*** MATERIAL SHOWN ***

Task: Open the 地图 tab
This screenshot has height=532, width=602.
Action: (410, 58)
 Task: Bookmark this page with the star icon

*** End of MATERIAL SHOWN ***
*** MATERIAL SHOWN ***

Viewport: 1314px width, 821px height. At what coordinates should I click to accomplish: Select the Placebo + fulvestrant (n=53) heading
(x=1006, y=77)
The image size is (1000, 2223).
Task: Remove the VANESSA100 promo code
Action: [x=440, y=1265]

*** End of MATERIAL SHOWN ***
*** MATERIAL SHOWN ***

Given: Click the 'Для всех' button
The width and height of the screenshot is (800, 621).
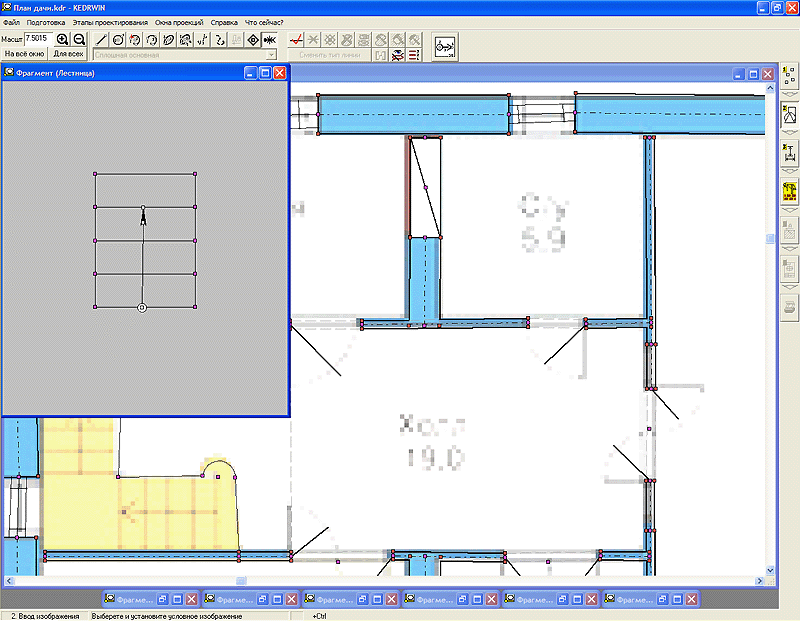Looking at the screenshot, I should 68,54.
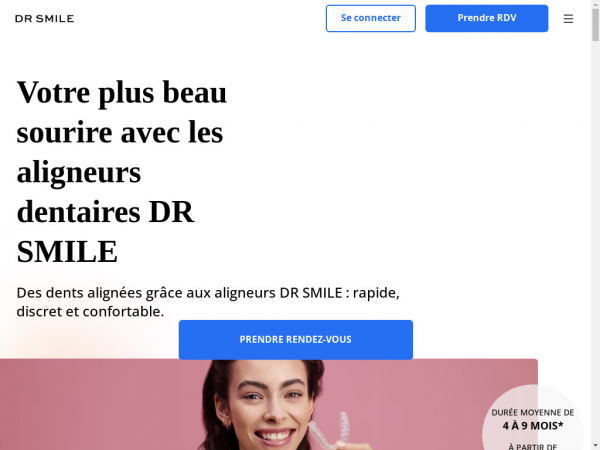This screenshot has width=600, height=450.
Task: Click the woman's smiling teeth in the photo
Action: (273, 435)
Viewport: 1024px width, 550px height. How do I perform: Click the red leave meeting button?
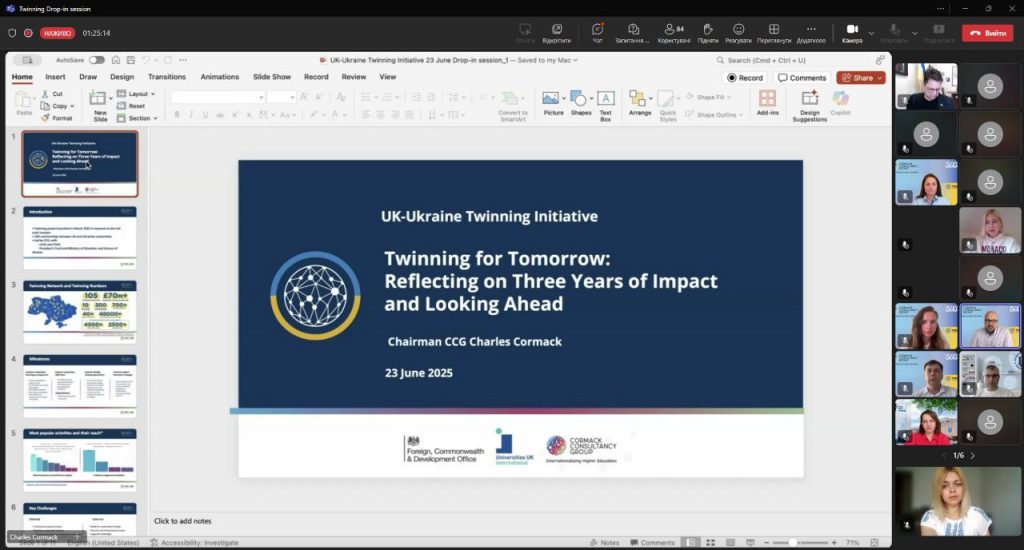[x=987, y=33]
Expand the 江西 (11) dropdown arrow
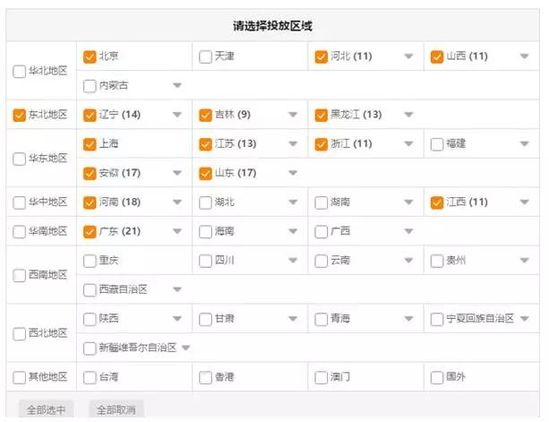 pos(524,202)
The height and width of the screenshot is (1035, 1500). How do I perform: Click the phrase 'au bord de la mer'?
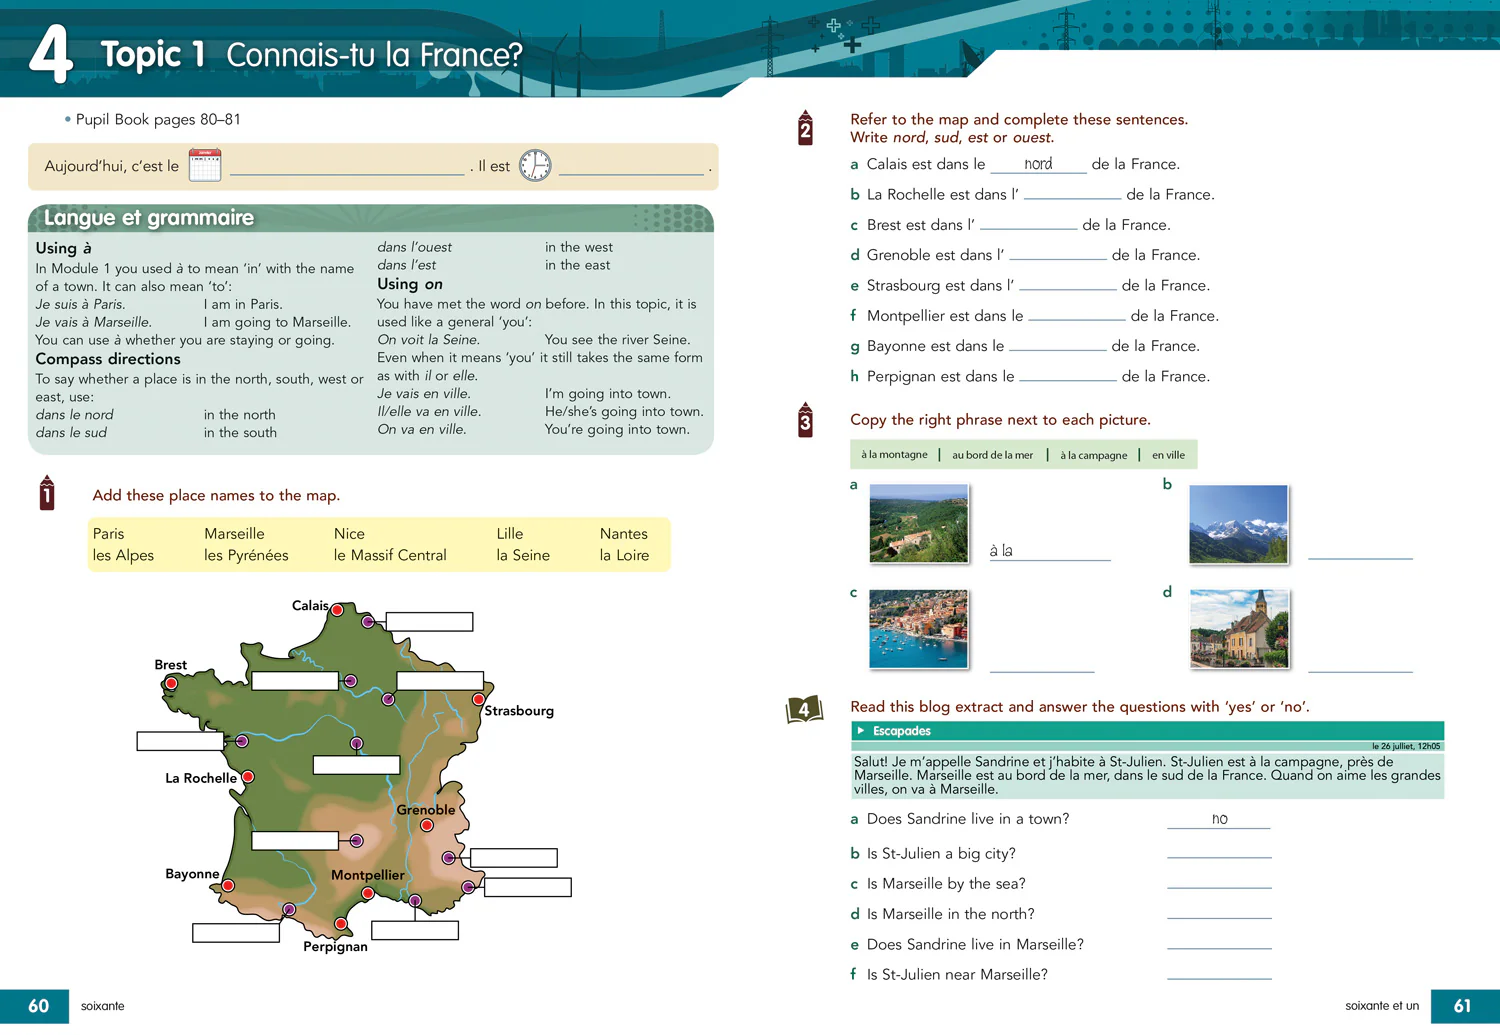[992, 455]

*** End of MATERIAL SHOWN ***

▸ **INSTRUCTIONS TO FOLLOW**
With the first line being the one containing "Task: Open the 地图 tab" and the last line the one containing "Task: Bookmark this page with the star icon", transcribe exactly the lines above that fall in that range.

▸ **TASK OUTPUT**
Task: Open the 地图 tab
This screenshot has height=532, width=602.
Action: (410, 58)
 Task: Bookmark this page with the star icon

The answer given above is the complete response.